No, I want to continue this, because actually you brought up I's totally serendipitously, and actually I was thinking we'd discuss the catechism of Judaism very briefly.
It's the analog of our father that Catholics have, that our Catholic brothers and sisters have.
And it's the Shema.
And the Shema says, do not follow after your eyes and your heart, after which you prostrate yourself, or I guess it's prostitute yourself.
Your rational Bible has made a tremendous impact on me.
I urge everybody to read it.
But look, Dennis, as scientists, what do I do?
I make my living making eyes.
I don't make them literally.
I make them electronically.
I make eyes and I make ears that listen to the universe, that look out on the universe.
I augment the senses that God, if you will, gave to me.
That's my job as a scientist, to see the invisible that people thought was witchcraft or sorcery just a hundred years ago.
This is not something that has been around for thousands of years.
And so I'm asking you for advice, and how do you balance that as a scientist with the power to create extrasensory perception with the benefit that it's real, that it works, that I can detect a faint molecule on the planet Venus?
And it could be a harbinger of life on Venus, for example.
How do I balance that awe that we should feel that men can create and women can create such exquisite augmentation to our God-given abilities, but not get haughty that we start to believe that we are as gods ourselves?
How do I do that?
Because a lot of scientists listen to your show, and this is something I'd love to hear you opine on.
I think you know that I have cited the Talmud, 2,800 years old, second holiest text in Judaism after the Bible.
A rabbi in it says, the best doctors go to hell.
PhDs, too.
PhDs.
Well, there he just might have said all PhDs.
Maybe not all.
This is a terrible danger.
Obviously, it's millennia old that people, which is ironic since doctors until the modern period actually usually made people worse, but that people who are there to heal can easily think they are the healers, and then they capitalize the H in healer, and it becomes a self-deified thing.
Do you know this?
You don't know.
You will find this, I'm sure, compelling.

- Exercise set
1. Duplicate a passage from the transcript on science and humility, starting at the words "I make them" and ending after "as gods ourselves?".
2. Pick up the transcript on science and humility after its final sentence and continue it.

- Raw data

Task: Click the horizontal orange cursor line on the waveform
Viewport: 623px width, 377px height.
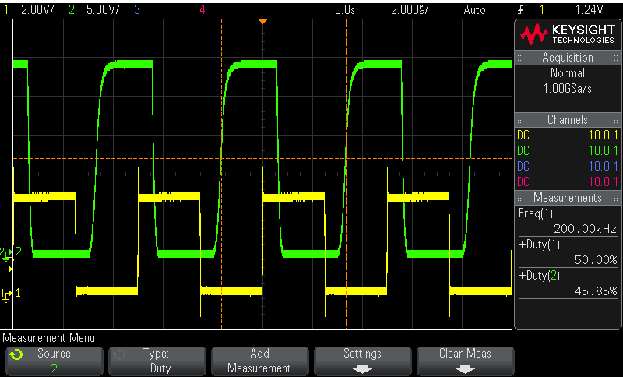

- Answers to the tasks
1.
I make them electronically.
I make eyes and I make ears that listen to the universe, that look out on the universe.
I augment the senses that God, if you will, gave to me.
That's my job as a scientist, to see the invisible that people thought was witchcraft or sorcery just a hundred years ago.
This is not something that has been around for thousands of years.
And so I'm asking you for advice, and how do you balance that as a scientist with the power to create extrasensory perception with the benefit that it's real, that it works, that I can detect a faint molecule on the planet Venus?
And it could be a harbinger of life on Venus, for example.
How do I balance that awe that we should feel that men can create and women can create such exquisite augmentation to our God-given abilities, but not get haughty that we start to believe that we are as gods ourselves?

2.
Many, many years ago, I lectured at a hospital to the doctors at the hospital.
One of the doctors there was a fan of my work, invited me.
Doctors showed up.
It was the, in all of my life, I have been booed twice at a lecture.
Once, I was invited, it's hilarious, on the anniversary of Deep Throat.
To speak on a panel of movie critics, and I was the only one there who didn't think it was a great moment in American history when Deep Throat was released.
Despite seeing it five times in a row, Dennis.
I'm sorry?
Why do you mention that?
I'm joking.
Yeah, exactly.
Well, the irony was, it was playing behind me, and I even looked at the audience of men and women, and I said, You know, I'm not a prude on this.
I don't care what you do privately.
It's a non-issue to me.
But somehow, men and women sitting together on a giant screen showing fellatio is not an uplifting moment, no pun intended, in life.
You know, it's just, this is not a healthy moment.
And I was booed loudly.
The only other time I was booed was when I spoke to doctors at a hospital.
And I said that doctors run the risk of self-deification, and they booed me.
Which only proved my point, in my opinion.
Anyway, look, I just want to get back to this follow the science.
I don't even understand what the words mean.
You point out that we have to constantly, scientists are constantly questioning.
So follow the science means question the science.
But morally, I'll talk about that with you.